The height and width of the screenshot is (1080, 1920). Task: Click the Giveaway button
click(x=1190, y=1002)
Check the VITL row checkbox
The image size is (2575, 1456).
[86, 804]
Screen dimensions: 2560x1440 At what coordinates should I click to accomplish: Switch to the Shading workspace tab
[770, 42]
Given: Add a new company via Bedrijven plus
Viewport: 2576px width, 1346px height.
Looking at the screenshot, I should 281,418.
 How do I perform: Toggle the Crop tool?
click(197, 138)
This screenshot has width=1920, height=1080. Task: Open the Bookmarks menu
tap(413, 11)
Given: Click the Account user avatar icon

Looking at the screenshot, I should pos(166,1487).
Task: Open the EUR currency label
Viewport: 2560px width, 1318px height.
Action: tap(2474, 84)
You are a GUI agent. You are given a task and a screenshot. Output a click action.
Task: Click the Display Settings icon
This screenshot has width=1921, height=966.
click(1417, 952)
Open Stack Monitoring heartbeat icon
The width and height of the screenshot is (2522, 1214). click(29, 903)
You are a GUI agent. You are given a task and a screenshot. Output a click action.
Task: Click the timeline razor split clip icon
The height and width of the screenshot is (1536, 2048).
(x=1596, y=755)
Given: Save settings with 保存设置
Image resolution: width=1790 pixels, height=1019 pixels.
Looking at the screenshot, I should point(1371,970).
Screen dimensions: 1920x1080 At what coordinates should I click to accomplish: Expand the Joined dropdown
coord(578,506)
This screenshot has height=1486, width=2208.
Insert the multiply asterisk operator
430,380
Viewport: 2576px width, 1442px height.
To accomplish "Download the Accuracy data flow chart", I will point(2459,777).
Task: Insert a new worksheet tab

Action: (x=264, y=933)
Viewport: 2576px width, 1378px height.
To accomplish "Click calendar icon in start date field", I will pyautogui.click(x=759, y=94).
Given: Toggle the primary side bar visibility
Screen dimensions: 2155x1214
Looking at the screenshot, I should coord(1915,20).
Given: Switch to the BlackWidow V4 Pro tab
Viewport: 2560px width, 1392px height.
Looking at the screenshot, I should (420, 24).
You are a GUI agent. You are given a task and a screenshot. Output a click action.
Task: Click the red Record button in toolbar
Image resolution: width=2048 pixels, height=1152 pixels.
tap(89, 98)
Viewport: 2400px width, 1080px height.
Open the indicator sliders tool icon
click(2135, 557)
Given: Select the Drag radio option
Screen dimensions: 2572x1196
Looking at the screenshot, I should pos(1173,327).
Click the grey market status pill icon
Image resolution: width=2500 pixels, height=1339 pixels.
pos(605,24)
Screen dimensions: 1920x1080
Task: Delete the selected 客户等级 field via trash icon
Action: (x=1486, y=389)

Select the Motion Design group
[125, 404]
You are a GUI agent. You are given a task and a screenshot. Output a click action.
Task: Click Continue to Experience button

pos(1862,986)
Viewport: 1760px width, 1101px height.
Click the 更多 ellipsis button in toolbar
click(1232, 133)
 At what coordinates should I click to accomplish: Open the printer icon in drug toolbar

§ **Exercise description**: Everything in the listing must be returned word for word.

§ **Response**:
The height and width of the screenshot is (1080, 1920). Task: Click the Giveaway button
click(x=1190, y=1002)
Check the VITL row checkbox
The image size is (2575, 1456).
[86, 804]
Screen dimensions: 2560x1440 At what coordinates should I click to accomplish: Switch to the Shading workspace tab
[770, 42]
Given: Add a new company via Bedrijven plus
Viewport: 2576px width, 1346px height.
Looking at the screenshot, I should 281,418.
 How do I perform: Toggle the Crop tool?
click(197, 138)
This screenshot has width=1920, height=1080. Task: Open the Bookmarks menu
tap(413, 11)
Given: Click the Account user avatar icon

Looking at the screenshot, I should pos(166,1487).
Task: Open the EUR currency label
Viewport: 2560px width, 1318px height.
Action: tap(2474, 84)
You are a GUI agent. You are given a task and a screenshot. Output a click action.
Task: Click the Display Settings icon
This screenshot has width=1921, height=966.
click(1417, 952)
Open Stack Monitoring heartbeat icon
The width and height of the screenshot is (2522, 1214). click(29, 903)
You are a GUI agent. You are given a task and a screenshot. Output a click action.
Task: Click the timeline razor split clip icon
The height and width of the screenshot is (1536, 2048).
(x=1596, y=755)
Given: Save settings with 保存设置
Image resolution: width=1790 pixels, height=1019 pixels.
Looking at the screenshot, I should point(1371,970).
Screen dimensions: 1920x1080 At what coordinates should I click to accomplish: Expand the Joined dropdown
coord(578,506)
This screenshot has height=1486, width=2208.
Insert the multiply asterisk operator
430,380
Viewport: 2576px width, 1442px height.
To accomplish "Download the Accuracy data flow chart", I will point(2459,777).
Task: Insert a new worksheet tab

Action: (x=264, y=933)
Viewport: 2576px width, 1378px height.
To accomplish "Click calendar icon in start date field", I will pyautogui.click(x=759, y=94).
Given: Toggle the primary side bar visibility
Screen dimensions: 2155x1214
Looking at the screenshot, I should coord(1915,20).
Given: Switch to the BlackWidow V4 Pro tab
Viewport: 2560px width, 1392px height.
Looking at the screenshot, I should (420, 24).
You are a GUI agent. You are given a task and a screenshot. Output a click action.
Task: Click the red Record button in toolbar
Image resolution: width=2048 pixels, height=1152 pixels.
tap(89, 98)
Viewport: 2400px width, 1080px height.
Open the indicator sliders tool icon
click(2135, 557)
Given: Select the Drag radio option
Screen dimensions: 2572x1196
Looking at the screenshot, I should pos(1173,327).
Click the grey market status pill icon
Image resolution: width=2500 pixels, height=1339 pixels.
pos(605,24)
Screen dimensions: 1920x1080
Task: Delete the selected 客户等级 field via trash icon
Action: (x=1486, y=389)

Select the Motion Design group
[125, 404]
You are a GUI agent. You are given a task and a screenshot. Output a click action.
Task: Click Continue to Experience button

pos(1862,986)
Viewport: 1760px width, 1101px height.
Click the 更多 ellipsis button in toolbar
click(1232, 133)
 At what coordinates should I click to accomplish: Open the printer icon in drug toolbar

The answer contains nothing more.